__YOUR INSTRUCTIONS__
Output all the entries below. Each must match exactly.

Data entries

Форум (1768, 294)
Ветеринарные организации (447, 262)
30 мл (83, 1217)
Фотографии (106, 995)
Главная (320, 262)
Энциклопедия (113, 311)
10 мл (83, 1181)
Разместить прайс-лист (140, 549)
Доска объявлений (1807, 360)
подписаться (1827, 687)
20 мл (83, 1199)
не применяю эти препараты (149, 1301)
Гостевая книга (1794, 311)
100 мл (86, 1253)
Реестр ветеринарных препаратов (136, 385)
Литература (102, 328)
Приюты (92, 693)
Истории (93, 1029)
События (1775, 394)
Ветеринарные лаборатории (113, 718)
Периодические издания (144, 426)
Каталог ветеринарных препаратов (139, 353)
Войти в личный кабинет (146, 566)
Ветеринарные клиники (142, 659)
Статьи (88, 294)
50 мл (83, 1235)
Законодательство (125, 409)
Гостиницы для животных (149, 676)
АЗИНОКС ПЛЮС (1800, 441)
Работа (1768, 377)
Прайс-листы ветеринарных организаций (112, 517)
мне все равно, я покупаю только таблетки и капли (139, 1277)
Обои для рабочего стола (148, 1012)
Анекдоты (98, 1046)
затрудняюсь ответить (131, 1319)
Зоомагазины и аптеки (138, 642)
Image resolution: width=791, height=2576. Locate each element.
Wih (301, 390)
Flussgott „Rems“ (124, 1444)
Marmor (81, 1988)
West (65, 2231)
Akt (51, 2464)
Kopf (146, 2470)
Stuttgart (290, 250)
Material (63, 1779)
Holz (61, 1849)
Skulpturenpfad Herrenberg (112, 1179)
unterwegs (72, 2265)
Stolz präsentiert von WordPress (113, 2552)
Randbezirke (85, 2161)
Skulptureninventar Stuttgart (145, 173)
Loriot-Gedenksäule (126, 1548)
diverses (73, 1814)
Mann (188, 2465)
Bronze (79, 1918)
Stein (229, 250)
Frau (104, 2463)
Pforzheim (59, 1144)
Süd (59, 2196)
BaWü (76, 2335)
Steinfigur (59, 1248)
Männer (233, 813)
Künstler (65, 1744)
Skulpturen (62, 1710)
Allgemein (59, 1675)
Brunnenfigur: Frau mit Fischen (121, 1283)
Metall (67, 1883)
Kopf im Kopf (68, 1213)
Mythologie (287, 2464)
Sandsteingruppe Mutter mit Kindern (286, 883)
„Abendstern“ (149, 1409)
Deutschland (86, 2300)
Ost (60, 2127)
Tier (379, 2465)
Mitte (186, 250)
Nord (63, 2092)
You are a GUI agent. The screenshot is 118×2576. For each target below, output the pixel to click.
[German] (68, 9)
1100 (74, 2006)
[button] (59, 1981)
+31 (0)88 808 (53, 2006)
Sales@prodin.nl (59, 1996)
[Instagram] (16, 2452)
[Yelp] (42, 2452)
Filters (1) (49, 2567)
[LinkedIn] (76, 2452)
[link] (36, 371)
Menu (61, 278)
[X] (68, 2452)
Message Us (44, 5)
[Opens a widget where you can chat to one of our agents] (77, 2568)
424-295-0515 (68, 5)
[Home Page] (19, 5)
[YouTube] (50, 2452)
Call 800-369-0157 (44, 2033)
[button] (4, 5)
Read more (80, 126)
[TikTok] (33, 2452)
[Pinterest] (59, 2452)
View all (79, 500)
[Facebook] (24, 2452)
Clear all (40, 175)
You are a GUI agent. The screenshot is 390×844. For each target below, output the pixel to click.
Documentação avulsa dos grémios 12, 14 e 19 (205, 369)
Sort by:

__REPLY TO THE TASK__
Форум (1768, 294)
Ветеринарные организации (447, 262)
30 мл (83, 1217)
Фотографии (106, 995)
Главная (320, 262)
Энциклопедия (113, 311)
10 мл (83, 1181)
Разместить прайс-лист (140, 549)
Доска объявлений (1807, 360)
подписаться (1827, 687)
20 мл (83, 1199)
не применяю эти препараты (149, 1301)
Гостевая книга (1794, 311)
100 мл (86, 1253)
Реестр ветеринарных препаратов (136, 385)
Литература (102, 328)
Приюты (92, 693)
Истории (93, 1029)
События (1775, 394)
Ветеринарные лаборатории (113, 718)
Периодические издания (144, 426)
Каталог ветеринарных препаратов (139, 353)
Войти в личный кабинет (146, 566)
Ветеринарные клиники (142, 659)
Статьи (88, 294)
50 мл (83, 1235)
Законодательство (125, 409)
Гостиницы для животных (149, 676)
АЗИНОКС ПЛЮС (1800, 441)
Работа (1768, 377)
Прайс-листы ветеринарных организаций (112, 517)
мне все равно, я покупаю только таблетки и капли (139, 1277)
Обои для рабочего стола (148, 1012)
Анекдоты (98, 1046)
затрудняюсь ответить (131, 1319)
Зоомагазины и аптеки (138, 642)
Image resolution: width=791, height=2576. Locate each element.
Wih (301, 390)
Flussgott „Rems“ (124, 1444)
Marmor (81, 1988)
West (65, 2231)
Akt (51, 2464)
Kopf (146, 2470)
Stuttgart (290, 250)
Material (63, 1779)
Holz (61, 1849)
Skulpturenpfad Herrenberg (112, 1179)
unterwegs (72, 2265)
Stolz präsentiert von WordPress (113, 2552)
Randbezirke (85, 2161)
Skulptureninventar Stuttgart (145, 173)
Loriot-Gedenksäule (126, 1548)
diverses (73, 1814)
Mann (188, 2465)
Bronze (79, 1918)
Stein (229, 250)
Frau (104, 2463)
Pforzheim (59, 1144)
Süd (59, 2196)
BaWü (76, 2335)
Steinfigur (59, 1248)
Männer (233, 813)
Künstler (65, 1744)
Skulpturen (62, 1710)
Allgemein (59, 1675)
Brunnenfigur: Frau mit Fischen (121, 1283)
Metall (67, 1883)
Kopf im Kopf (68, 1213)
Mythologie (287, 2464)
Sandsteingruppe Mutter mit Kindern (286, 883)
„Abendstern“ (149, 1409)
Deutschland (86, 2300)
Ost (60, 2127)
Tier (379, 2465)
Mitte (186, 250)
Nord (63, 2092)
You are a GUI agent. The screenshot is 118×2576. For each target below, output the pixel to click.
[German] (68, 9)
1100 (74, 2006)
[button] (59, 1981)
+31 (0)88 808 (53, 2006)
Sales@prodin.nl (59, 1996)
[Instagram] (16, 2452)
[Yelp] (42, 2452)
Filters (1) (49, 2567)
[LinkedIn] (76, 2452)
[link] (36, 371)
Menu (61, 278)
[X] (68, 2452)
Message Us (44, 5)
[Opens a widget where you can chat to one of our agents] (77, 2568)
424-295-0515 (68, 5)
[Home Page] (19, 5)
[YouTube] (50, 2452)
Call 800-369-0157 (44, 2033)
[button] (4, 5)
Read more (80, 126)
[TikTok] (33, 2452)
[Pinterest] (59, 2452)
View all (79, 500)
[Facebook] (24, 2452)
Clear all (40, 175)
You are a GUI agent. The screenshot is 390×844. For each target below, output the pixel to click.
Documentação avulsa dos grémios 12, 14 e 19 (205, 369)
Sort by:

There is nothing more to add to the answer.